Advanced Kafka Emitter

Advanced Kafka Emitter stores data to Advanced Kafka cluster.

Data formats supported are JSON and DELIMITED.

Advanced Kafka Emitter Configuration

To add an Advanced Kafka Emitter to your pipeline, drag the Advanced Kafka emitter onto the canvas, connect it to a Data Source or processor, and right-click on it to configure.

👉

If the data source in pipeline has a streaming component, then the emitter will show four additional properties: Checkpoint Storage Location, Checkpoint Connections, Checkpoint Directory, and Time-Based checkpoint.

Connection Name

Select from the existing connections or navigate to the left menu to Connections Page to create a new Kafka connection. Once the connection is created, the same will be available to be selected here.

Topic Name

Specify the name of the topic to which you want to emit or send your data.

Each piece of data sent to Kafka will be associated with a specific topic, making it easier to organize and manage data streams within your Kafka cluster.

Partitions

Default value is 1. Enter how many partitions you want the Kafka topic to be divided into.

Each partition stores messages in order, like chapters in a book, making it easier to manage and process large amounts of data.

By specifying the number of partitions for a topic, you determine how Kafka distributes and manages the data within that topic.

Replication Factor

Default value is 1. Set the replication factor for the topic.

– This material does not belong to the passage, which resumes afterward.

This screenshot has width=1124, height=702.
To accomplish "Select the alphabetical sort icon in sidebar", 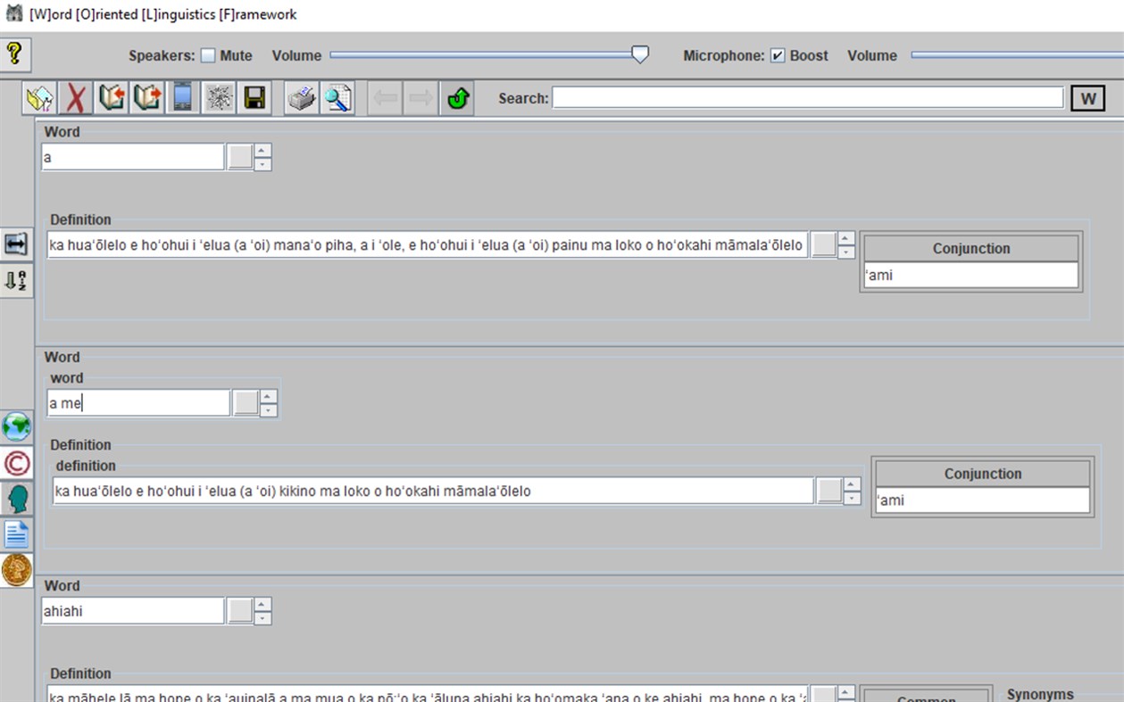I will pyautogui.click(x=16, y=281).
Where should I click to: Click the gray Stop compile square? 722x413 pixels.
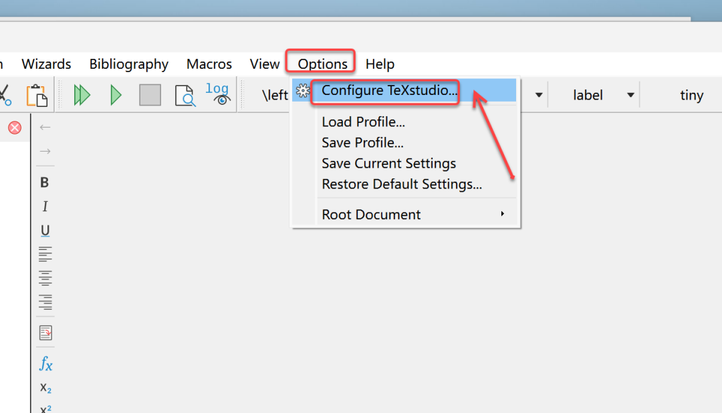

It determines how many copies of each partition are stored across different Kafka brokers.

If set to 1, each partition will have only one copy. Increasing the replication factor improves fault tolerance, ensuring that data remains available even if some brokers fail.

For a topic with replication factor N, Advanced Kafka will tolerate up to N-1 failures without losing any messages committed to the log.

Output Format

Choose the data type format in which the emitted data will be structured. Options are:

JSON
Delimited

Select the format that best suits your use case.

Delimiter

Select the message field separator. This option appears when the output format is set to DELIMITED.

Output Fields

Specify the fields in the message that should be part of the output data.

Kafka Partitioner

Determine which partition within a Kafka topic a message should be written to. Partitioning mechanisms are:

Round Robin (Default): Evenly distributes messages across partitions in a round-robin fashion.
It does not consider message content but rather assigns partitions sequentially, cycling through each partition in turn.
This option ensures a balanced distribution of messages across partitions.
Key Based: In key based partitioning, the hash of a message’s key is used to map messages to partitions.
Example:
Order ID (Key) Hash Value Partition Assigned
123 1 Partition 1
456 0 Partition 0
123 (repeated) 1 Partition 1
Here:
- Order ID (Key) is the unique identifier for each order.
- Hash Value is a hash function applied to the order ID by Kafka.
- Partition Assigned is the partition of the “orders” topic that the message will be placed into based on the hash value.
Therefore, in the given example:
- When an order with ID “123” is received, its hash value is calculated to be 1. So, it is assigned to Partition 1.
- Similarly, when an order with ID “456” is received, its hash value is calculated to be 0. Therefore, it is assigned to Partition 0.
- If another order with ID “123” is sent later on, Kafka remembers that its hash value is 1. Hence, it will be consistently assigned to Partition 1, ensuring that all orders with the same ID are stored together.
Select the key(s) for key based partitioner and proceed with emitter configuration.
Custom: Define your own logic for partitioning messages. You can tailor the partitioning strategy to your specific needs or business requirements.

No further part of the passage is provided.